Read Last Night I Sang to the Monster Page 6


  And the thing is that a lot of people who are troubled hurt themselves. That’s a special kind of addiction. Around here, they call these types of people “self-harmers.” They cut themselves and stuff like that. I can’t take it. I just can’t. There’s enough blood in my dreams.

  I guess I’m thinking that we’re all self-harmers. In a way we are. Yeah, well, maybe not. Like I would know. I understand that there’s something wrong with me. But I don’t have more than one person living inside of me and I don’t cut myself and I don’t yell and scream or cry all the time like some people around here do, so I figure that I’m about as close to being a normie as it gets. At least around here. Yeah, yeah, yeah, I know what Adam says, this isn’t a contest. You belong here, Zach, trust me. Like that’s supposed to me make me feel good.

  See, I just want to get back to my plan. Finish school with all my A’s and go to college. I want my plan back. That doesn’t sound so complicated. I’m going to talk to Adam about this. Let’s just get me back to my plan.

  But every time I want to talk to Adam about what I want to talk about, he brings other stuff up and we wind up talking about all kinds of issues that I just do not want to talk about.

  -2-

  Adam says I almost died from alcohol withdrawal. He says I was in a hospital for ten days before I came here. “Do you know how serious that is, Zach?” He didn’t say it like it was some kind of accusation. He said it, well, like maybe I was lucky to be alive. Okay. Lucky.

  I don’t remember much about the hospital. I knew I was in there. But that’s it. The details didn’t hang around in my head. This is a good thing. I don’t like the ugly details of my life loitering around.

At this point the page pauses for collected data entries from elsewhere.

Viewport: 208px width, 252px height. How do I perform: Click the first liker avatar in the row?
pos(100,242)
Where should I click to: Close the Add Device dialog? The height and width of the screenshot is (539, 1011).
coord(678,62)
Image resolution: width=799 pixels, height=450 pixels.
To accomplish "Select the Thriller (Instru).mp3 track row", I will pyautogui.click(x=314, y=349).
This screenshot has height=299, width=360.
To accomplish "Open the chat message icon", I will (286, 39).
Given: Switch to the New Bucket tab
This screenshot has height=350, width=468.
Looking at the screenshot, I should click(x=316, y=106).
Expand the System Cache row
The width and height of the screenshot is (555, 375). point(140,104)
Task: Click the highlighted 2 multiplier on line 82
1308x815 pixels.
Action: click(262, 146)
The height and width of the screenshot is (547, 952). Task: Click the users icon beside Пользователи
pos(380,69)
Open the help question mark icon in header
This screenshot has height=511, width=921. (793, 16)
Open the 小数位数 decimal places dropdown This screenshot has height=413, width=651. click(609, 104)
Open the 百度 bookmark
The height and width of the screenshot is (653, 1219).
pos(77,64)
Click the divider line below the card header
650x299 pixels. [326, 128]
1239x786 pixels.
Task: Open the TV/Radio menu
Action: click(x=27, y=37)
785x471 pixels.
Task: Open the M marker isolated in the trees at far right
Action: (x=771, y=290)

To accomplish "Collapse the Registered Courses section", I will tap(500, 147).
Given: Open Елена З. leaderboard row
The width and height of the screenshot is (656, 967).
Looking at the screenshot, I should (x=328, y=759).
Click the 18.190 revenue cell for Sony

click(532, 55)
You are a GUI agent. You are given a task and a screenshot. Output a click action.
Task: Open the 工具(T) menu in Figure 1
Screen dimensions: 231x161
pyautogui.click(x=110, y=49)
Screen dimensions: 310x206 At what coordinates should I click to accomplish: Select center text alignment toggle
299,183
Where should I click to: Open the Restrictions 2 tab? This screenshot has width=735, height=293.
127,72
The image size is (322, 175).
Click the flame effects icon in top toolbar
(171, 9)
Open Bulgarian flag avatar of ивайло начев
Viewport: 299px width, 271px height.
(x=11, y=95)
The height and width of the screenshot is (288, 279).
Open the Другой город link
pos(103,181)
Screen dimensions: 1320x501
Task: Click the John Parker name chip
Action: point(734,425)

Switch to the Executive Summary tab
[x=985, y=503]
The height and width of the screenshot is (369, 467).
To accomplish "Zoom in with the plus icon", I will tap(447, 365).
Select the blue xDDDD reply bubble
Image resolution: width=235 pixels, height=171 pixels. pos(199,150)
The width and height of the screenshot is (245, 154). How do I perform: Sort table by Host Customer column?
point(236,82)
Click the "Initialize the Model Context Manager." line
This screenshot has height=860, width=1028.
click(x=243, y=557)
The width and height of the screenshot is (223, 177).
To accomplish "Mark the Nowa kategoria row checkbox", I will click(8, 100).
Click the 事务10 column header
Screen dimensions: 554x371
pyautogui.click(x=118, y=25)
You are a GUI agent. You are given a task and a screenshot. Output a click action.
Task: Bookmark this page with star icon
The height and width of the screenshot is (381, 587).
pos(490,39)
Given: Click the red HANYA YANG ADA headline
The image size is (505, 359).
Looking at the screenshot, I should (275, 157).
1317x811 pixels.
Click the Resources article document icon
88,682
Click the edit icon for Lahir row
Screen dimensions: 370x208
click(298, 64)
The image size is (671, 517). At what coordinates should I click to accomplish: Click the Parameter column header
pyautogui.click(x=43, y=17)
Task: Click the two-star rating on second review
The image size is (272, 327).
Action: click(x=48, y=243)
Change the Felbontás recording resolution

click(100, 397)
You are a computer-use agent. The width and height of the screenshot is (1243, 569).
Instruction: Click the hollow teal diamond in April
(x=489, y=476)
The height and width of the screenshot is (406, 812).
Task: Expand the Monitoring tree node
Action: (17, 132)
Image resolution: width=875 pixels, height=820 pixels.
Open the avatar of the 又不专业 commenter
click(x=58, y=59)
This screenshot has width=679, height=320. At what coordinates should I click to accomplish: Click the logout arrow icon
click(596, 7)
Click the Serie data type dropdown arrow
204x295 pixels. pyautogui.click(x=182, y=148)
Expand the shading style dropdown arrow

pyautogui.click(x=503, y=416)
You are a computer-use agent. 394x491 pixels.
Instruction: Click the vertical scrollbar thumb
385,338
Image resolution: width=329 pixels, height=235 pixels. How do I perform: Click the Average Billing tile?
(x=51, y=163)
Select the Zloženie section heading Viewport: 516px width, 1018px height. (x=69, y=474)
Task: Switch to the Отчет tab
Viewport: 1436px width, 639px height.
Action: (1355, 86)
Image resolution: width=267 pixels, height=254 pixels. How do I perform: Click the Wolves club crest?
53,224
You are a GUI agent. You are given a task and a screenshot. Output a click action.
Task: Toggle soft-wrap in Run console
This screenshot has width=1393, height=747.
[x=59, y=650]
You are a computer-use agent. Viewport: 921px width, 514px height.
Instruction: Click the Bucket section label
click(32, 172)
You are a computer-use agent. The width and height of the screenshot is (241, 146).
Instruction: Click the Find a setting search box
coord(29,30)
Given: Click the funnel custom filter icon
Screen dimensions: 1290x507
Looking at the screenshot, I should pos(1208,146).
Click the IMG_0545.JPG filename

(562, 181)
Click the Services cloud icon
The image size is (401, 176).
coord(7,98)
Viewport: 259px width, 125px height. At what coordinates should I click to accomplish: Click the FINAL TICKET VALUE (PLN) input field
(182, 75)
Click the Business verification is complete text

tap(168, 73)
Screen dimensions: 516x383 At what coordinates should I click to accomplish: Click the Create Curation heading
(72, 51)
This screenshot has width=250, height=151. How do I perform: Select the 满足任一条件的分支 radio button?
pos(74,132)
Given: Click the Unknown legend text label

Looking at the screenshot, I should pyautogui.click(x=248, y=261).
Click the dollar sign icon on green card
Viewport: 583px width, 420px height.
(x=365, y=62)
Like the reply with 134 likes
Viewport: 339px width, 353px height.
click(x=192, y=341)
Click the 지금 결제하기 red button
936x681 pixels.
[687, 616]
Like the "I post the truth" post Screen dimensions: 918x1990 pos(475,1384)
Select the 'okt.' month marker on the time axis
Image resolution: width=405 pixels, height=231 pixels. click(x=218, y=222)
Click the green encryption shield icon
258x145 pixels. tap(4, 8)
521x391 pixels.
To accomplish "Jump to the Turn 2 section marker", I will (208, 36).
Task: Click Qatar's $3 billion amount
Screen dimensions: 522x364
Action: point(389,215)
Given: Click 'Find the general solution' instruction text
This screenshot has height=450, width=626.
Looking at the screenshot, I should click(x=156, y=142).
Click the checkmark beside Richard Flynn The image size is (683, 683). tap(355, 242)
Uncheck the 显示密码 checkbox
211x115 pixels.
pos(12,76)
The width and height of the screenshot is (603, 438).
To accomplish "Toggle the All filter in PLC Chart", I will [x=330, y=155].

Look, if Adam says that’s what happened, I guess that’s what happened. I don’t take Adam for a liar. The guy does not have it in him to go around bullshitting people. He’s a straight-up guy. I mean, the guy is Mr. Get-Honest-With-Yourself. So, I guess I’m an alcoholic. But I just turned eighteen. So how can I be an alcoholic? If I was an alcoholic, I think I would know.

  This is my thinking. I’m not really an alcoholic. I just overdid it one night and got some kind of alcohol poisoning. Okay, maybe I overdid it for a period of several days. Maybe weeks. But I’m okay now. That’s my thinking on the subject. No use in wigging out over things you shouldn’t wig out over. No use in getting all stunned out over alcohol. I’m okay. I’m fine. I may be torn up about a lot of things, but this alcohol thing, well, I’m okay on that score. I really am.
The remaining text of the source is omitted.